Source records
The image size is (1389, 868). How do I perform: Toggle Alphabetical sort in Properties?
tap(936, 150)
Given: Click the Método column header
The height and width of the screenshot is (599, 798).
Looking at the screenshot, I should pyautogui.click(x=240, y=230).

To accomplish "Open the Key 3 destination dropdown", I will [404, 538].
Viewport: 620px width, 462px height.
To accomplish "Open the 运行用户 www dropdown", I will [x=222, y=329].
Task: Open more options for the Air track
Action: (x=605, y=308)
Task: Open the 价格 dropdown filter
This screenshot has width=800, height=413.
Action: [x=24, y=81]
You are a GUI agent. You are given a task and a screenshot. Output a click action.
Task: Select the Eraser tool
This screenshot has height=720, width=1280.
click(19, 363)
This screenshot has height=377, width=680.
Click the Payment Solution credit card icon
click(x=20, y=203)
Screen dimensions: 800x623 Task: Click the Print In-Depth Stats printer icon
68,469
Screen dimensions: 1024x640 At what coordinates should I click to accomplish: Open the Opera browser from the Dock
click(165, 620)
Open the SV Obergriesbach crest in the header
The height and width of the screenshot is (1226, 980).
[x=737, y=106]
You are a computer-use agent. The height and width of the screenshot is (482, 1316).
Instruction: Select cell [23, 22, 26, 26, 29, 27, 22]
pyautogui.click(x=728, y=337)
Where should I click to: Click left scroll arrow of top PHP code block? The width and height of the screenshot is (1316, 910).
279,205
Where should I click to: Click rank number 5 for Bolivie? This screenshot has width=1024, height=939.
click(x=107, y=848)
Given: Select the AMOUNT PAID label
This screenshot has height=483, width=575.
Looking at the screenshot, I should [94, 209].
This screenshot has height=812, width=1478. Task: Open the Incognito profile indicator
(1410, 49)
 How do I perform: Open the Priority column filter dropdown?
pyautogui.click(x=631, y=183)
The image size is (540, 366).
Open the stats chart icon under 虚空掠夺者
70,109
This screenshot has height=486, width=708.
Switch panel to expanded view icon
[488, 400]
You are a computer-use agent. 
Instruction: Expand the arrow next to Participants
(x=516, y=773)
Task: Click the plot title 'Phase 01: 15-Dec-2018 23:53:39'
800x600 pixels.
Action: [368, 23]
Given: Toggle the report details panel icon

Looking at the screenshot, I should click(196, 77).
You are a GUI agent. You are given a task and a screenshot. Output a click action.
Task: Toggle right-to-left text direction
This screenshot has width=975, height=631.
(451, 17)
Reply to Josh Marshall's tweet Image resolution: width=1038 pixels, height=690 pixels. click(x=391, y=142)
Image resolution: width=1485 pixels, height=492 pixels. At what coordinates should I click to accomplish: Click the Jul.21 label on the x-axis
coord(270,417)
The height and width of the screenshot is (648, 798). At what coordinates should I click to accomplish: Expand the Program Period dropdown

- [WHAT YOU WILL DO] Using the entries above, count the lines that have the string "computer" in them. Answer with that number only.

- [WRITTEN RESPONSE] 2